Exit le quatrième mur, Claire Laureau et Nicolas Chaigneau révèlent ce qu’il y a derrière avec une maestria qui n’a d’égale que les ratages en chaîne qu’ils mettent en scène. Derrière est une proposition forte qui fait théâtre avec rien, remplit le vide avec une bonne dose d’invisible et révèle la puissance de nos mécanismes de croyance. Aussi étonnant que réjouissant.

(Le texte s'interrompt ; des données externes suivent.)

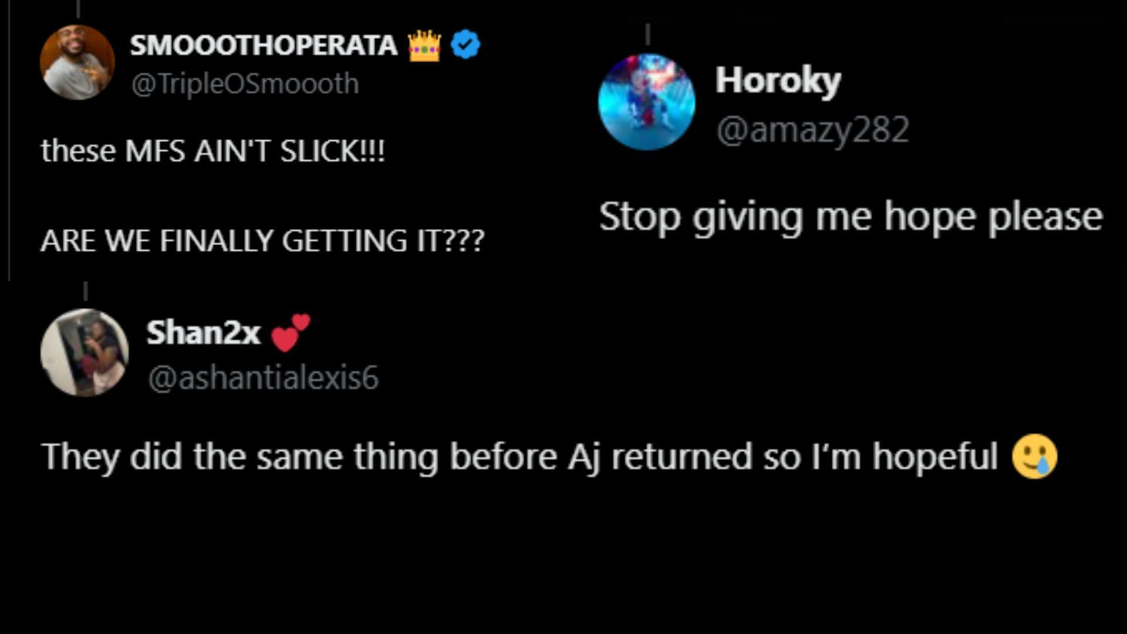
Task: Click Shan2x's profile picture
Action: point(85,352)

Il est des spectacles pour lesquels la grande difficulté est d’écrire sans trop en dire, de décrire sans trop dévoiler. Derrière est de ceux-là, car ses effets de surprise sont une telle source de plaisir que loin de nous l’envie de les gâcher à qui que ce soit. Second volet d’un diptyque intitulé Le Vide, après Les Galets au Tilleul sont plus petits qu’au Havre (ce qui rend la baignade bien plus agréable), il brille par son originalité de forme et de fond, la simplicité autant que la complexité de son dispositif, par son intelligence dramaturgique et sa capacité à questionner en direct la représentation théâtrale autant que par un humour franc et accessible, fédérateur et généreux. Au cœur du foisonnement du Festival Off d’Avignon, où le risque est de se transformer en consommateur, Derrière nous ravive dans notre position de spectateur ; il nous ramène au rapport singulier et collectif qui se tisse entre la salle et la scène ; il nous rappelle la puissance de l’imaginaire et de ce phénoménal contrat tacite entre public et interprètes : y croire.

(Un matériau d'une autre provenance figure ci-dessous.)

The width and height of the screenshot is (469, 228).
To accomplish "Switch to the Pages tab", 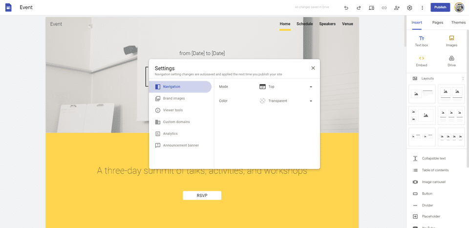I will (x=438, y=23).
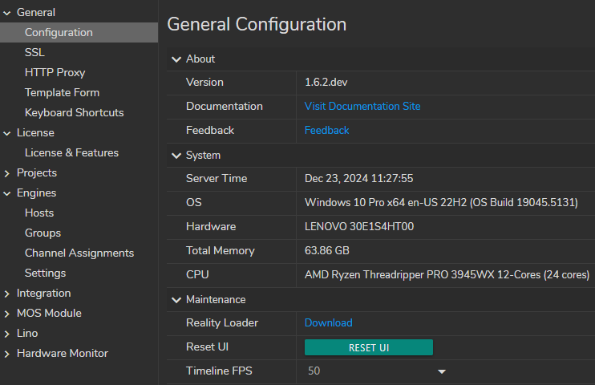Select SSL in the sidebar
The image size is (595, 385).
coord(34,53)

Claire Laureau et Nicolas Chaigneau de la compagnie pjpp sont danseur et danseuse de formation, mais ne conçoivent pas à proprement parler des spectacles de danse. Outre une complicité nouée autour d’un rapport fort au corps, les deux interprètes s’accordent également, et surtout, autour d’un intérêt partagé pour l’absurde, devenu leur marque de fabrique. Après avoir exploré nos petites futilités dans le précédent volet, le duo embraye sur un autre terrain de jeu : l’échec. Derrière a donc la particularité d’être un spectacle très réussi, mais bâti sur une succession de ratés, de tentatives maladroites et inabouties. Un spectacle qui se prend sans cesse les pieds dans le tapis avec une maîtrise et une précision admirables, et nous mène par le bout du nez sans jamais nous manipuler puisque la transparence y est de mise.

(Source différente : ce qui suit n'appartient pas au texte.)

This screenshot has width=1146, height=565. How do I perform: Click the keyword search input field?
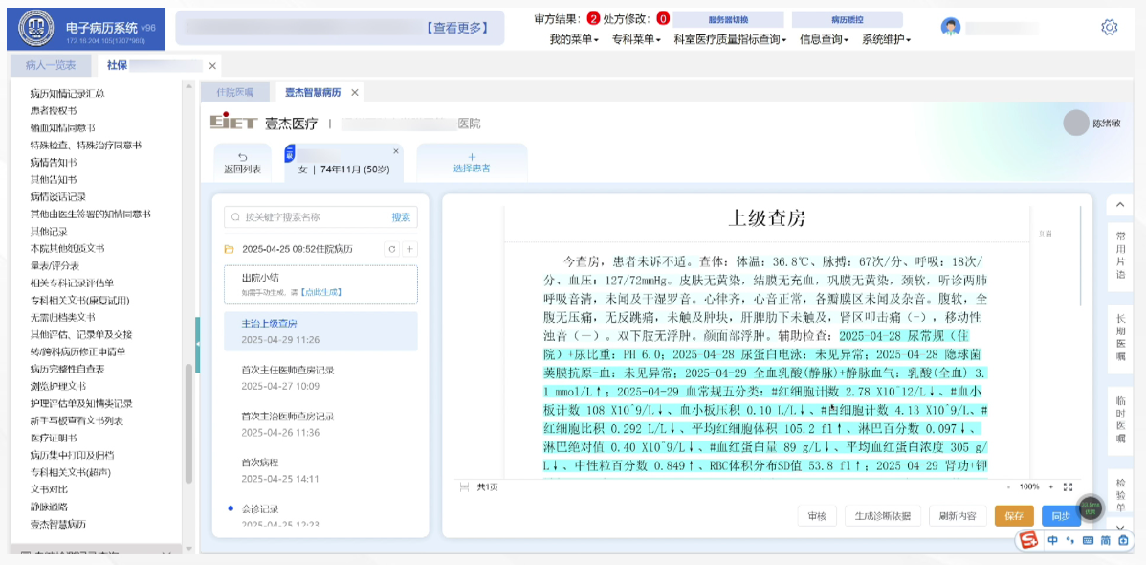point(306,217)
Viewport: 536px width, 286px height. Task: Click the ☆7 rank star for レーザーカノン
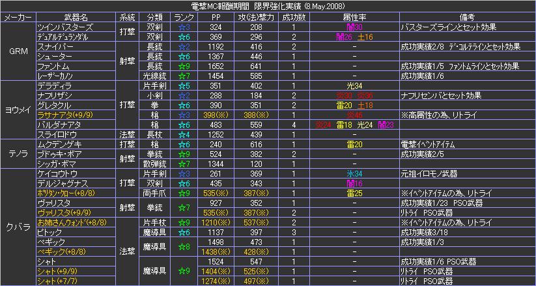(184, 76)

Au plateau, il n’y a rien, ou presque. Une petite table et deux chaises qui viennent valoriser le volume de la cage de scène, débarrassée de tout décor superflu. Les deux interprètes s’entraînent lors de l’entrée public ; ils s’échauffent, s’étirent, se préparent avec sérieux. Puis, la répétition commence. Rien de nouveau sous le soleil, l’annonce d’un métathéâtre ressassé jusqu’à l’ennui ? Que nenni ! Car il y a un grain de sable dans la machine, un détail qui fait pencher la représentation vers une incongruité aussi discrète que remarquable. Tout, dans le déroulé de la représentation, déjoue nos attentes, court-circuite nos projections. Claire Laureau et Nicolas Chaigneau ont le don d’aiguiser nos sens, notre attention au son, aux mimiques du visage, au moindre geste, à l’invisible. Ils parviennent à tisser une dramaturgie brillante autour de… rien. Et de ce vide apparent, en extraire tous les possibles imaginaires, tout le suspense potentiel, tous les fantasmes. Leur spectacle est délectable, le public se fend la poire, réactif, participatif, conquis et décomplexé de sa supposée passivité. Mais rien n’est facile, rien n’est racoleur, et la réflexion se déploie en même temps que le rire.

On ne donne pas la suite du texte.